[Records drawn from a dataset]
*****

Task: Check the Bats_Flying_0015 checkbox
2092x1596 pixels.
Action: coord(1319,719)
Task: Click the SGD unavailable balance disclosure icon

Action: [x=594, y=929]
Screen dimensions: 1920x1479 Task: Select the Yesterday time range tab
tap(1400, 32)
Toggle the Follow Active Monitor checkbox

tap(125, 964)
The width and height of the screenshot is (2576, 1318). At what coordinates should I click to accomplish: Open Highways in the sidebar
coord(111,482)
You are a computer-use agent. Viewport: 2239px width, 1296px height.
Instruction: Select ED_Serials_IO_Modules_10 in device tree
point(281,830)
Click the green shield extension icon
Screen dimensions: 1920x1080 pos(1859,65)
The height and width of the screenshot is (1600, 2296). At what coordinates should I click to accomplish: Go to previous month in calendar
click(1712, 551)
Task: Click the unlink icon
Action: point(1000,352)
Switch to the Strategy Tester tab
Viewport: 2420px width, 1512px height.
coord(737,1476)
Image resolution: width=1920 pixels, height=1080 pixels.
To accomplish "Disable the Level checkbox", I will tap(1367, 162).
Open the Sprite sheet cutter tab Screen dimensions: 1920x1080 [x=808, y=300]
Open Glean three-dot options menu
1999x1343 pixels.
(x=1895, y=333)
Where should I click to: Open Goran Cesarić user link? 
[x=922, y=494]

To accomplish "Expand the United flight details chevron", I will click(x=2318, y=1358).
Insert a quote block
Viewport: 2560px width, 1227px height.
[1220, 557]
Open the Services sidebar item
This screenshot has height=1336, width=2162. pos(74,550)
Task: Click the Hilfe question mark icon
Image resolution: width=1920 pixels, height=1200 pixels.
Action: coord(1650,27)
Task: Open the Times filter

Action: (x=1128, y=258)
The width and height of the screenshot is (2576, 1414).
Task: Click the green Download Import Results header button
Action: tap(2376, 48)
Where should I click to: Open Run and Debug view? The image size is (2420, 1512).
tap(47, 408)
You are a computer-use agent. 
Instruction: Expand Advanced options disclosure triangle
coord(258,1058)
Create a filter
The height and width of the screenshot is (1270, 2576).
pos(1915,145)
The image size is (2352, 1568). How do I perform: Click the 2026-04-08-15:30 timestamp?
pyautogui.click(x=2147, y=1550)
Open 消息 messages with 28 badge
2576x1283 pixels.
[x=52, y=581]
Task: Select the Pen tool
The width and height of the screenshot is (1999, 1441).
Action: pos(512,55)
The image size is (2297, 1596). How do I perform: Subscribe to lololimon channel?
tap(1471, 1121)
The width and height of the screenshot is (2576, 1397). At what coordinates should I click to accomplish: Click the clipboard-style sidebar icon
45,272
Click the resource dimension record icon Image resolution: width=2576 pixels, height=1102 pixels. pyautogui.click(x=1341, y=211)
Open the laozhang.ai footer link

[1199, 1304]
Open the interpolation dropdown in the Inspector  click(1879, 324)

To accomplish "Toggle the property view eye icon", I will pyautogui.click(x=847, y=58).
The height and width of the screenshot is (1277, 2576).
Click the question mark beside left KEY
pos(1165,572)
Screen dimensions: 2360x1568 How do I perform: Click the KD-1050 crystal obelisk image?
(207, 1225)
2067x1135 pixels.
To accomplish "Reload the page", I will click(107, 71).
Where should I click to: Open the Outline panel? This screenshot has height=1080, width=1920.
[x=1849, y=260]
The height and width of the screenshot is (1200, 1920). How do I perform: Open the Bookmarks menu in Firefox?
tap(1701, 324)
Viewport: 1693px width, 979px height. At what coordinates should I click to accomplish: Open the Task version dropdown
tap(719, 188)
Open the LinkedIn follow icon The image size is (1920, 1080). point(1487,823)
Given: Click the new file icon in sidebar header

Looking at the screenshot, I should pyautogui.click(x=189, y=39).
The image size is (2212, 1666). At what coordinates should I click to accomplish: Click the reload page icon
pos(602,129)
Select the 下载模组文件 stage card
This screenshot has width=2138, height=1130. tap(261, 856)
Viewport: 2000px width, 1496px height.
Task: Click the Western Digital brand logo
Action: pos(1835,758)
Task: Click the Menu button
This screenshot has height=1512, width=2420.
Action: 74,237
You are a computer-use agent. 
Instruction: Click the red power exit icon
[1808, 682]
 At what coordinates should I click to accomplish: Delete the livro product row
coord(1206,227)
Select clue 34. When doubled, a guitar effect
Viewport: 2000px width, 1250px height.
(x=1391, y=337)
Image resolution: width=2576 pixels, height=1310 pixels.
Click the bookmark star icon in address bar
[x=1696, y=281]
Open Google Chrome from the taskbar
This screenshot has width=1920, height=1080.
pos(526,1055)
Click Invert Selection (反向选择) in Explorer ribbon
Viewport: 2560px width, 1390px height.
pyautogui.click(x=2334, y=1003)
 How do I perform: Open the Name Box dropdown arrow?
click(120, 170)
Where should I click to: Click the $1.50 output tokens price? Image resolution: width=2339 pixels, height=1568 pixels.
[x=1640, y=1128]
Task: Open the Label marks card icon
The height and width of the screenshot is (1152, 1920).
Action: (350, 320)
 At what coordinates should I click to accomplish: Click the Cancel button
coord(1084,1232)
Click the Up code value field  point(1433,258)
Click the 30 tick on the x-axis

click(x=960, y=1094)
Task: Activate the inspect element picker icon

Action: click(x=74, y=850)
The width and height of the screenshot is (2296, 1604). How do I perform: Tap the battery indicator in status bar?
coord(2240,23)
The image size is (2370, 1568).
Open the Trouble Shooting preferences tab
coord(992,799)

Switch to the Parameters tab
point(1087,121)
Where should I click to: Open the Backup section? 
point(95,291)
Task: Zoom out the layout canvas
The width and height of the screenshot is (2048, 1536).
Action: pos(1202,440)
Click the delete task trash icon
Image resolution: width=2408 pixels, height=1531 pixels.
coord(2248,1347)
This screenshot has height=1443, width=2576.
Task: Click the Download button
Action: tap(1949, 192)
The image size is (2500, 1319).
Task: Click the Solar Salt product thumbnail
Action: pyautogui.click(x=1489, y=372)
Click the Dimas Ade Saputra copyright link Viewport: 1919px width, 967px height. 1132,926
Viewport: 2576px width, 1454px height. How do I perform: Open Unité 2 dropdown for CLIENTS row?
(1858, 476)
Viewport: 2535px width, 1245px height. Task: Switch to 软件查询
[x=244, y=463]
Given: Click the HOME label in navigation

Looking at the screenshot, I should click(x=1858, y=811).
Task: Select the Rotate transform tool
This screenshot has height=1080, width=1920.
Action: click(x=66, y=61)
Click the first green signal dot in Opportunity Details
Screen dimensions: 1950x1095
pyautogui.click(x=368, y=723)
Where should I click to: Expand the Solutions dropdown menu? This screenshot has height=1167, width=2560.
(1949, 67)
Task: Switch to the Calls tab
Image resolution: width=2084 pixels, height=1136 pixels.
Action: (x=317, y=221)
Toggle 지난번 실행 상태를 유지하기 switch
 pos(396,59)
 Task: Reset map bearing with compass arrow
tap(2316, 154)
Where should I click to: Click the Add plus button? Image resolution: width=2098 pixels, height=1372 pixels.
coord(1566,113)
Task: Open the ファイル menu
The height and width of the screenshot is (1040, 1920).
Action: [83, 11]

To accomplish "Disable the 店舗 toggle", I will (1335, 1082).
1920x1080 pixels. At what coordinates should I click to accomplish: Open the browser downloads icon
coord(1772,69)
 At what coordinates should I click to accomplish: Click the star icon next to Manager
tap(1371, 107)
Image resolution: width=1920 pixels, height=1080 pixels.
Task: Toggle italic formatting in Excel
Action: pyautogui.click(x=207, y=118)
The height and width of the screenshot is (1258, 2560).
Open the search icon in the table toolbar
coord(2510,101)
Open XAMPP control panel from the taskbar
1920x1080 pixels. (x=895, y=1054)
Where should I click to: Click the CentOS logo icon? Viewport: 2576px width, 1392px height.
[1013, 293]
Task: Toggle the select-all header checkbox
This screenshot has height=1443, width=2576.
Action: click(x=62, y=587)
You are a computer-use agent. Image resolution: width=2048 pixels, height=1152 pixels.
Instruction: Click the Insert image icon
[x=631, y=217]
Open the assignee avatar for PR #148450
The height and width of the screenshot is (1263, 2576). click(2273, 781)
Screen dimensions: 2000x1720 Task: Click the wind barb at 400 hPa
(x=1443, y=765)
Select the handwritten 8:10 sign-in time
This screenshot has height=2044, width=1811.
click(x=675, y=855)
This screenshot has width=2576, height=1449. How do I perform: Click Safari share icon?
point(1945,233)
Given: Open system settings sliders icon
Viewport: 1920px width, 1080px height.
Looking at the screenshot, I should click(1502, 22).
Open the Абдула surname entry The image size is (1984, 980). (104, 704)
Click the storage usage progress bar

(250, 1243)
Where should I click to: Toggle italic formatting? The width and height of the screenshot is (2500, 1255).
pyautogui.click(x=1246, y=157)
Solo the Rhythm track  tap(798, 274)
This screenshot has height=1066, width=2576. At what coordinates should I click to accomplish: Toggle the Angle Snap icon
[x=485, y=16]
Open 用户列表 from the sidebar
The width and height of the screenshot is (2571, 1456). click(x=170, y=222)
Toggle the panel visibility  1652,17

*****

▶ [WHAT IS BEING ASKED]:
In exact wording, restate the lines of the data above from the first through the one holding "Task: Click the Hilfe question mark icon", and stop after that line.

▶ [ANSWER SPACE]:
Task: Check the Bats_Flying_0015 checkbox
2092x1596 pixels.
Action: coord(1319,719)
Task: Click the SGD unavailable balance disclosure icon

Action: [x=594, y=929]
Screen dimensions: 1920x1479 Task: Select the Yesterday time range tab
tap(1400, 32)
Toggle the Follow Active Monitor checkbox

tap(125, 964)
The width and height of the screenshot is (2576, 1318). At what coordinates should I click to accomplish: Open Highways in the sidebar
coord(111,482)
You are a computer-use agent. Viewport: 2239px width, 1296px height.
Instruction: Select ED_Serials_IO_Modules_10 in device tree
point(281,830)
Click the green shield extension icon
Screen dimensions: 1920x1080 pos(1859,65)
The height and width of the screenshot is (1600, 2296). At what coordinates should I click to accomplish: Go to previous month in calendar
click(1712, 551)
Task: Click the unlink icon
Action: point(1000,352)
Switch to the Strategy Tester tab
Viewport: 2420px width, 1512px height.
coord(737,1476)
Image resolution: width=1920 pixels, height=1080 pixels.
To accomplish "Disable the Level checkbox", I will tap(1367, 162).
Open the Sprite sheet cutter tab Screen dimensions: 1920x1080 [x=808, y=300]
Open Glean three-dot options menu
1999x1343 pixels.
(x=1895, y=333)
Where should I click to: Open Goran Cesarić user link? 
[x=922, y=494]

To accomplish "Expand the United flight details chevron", I will click(x=2318, y=1358).
Insert a quote block
Viewport: 2560px width, 1227px height.
[1220, 557]
Open the Services sidebar item
This screenshot has height=1336, width=2162. pos(74,550)
Task: Click the Hilfe question mark icon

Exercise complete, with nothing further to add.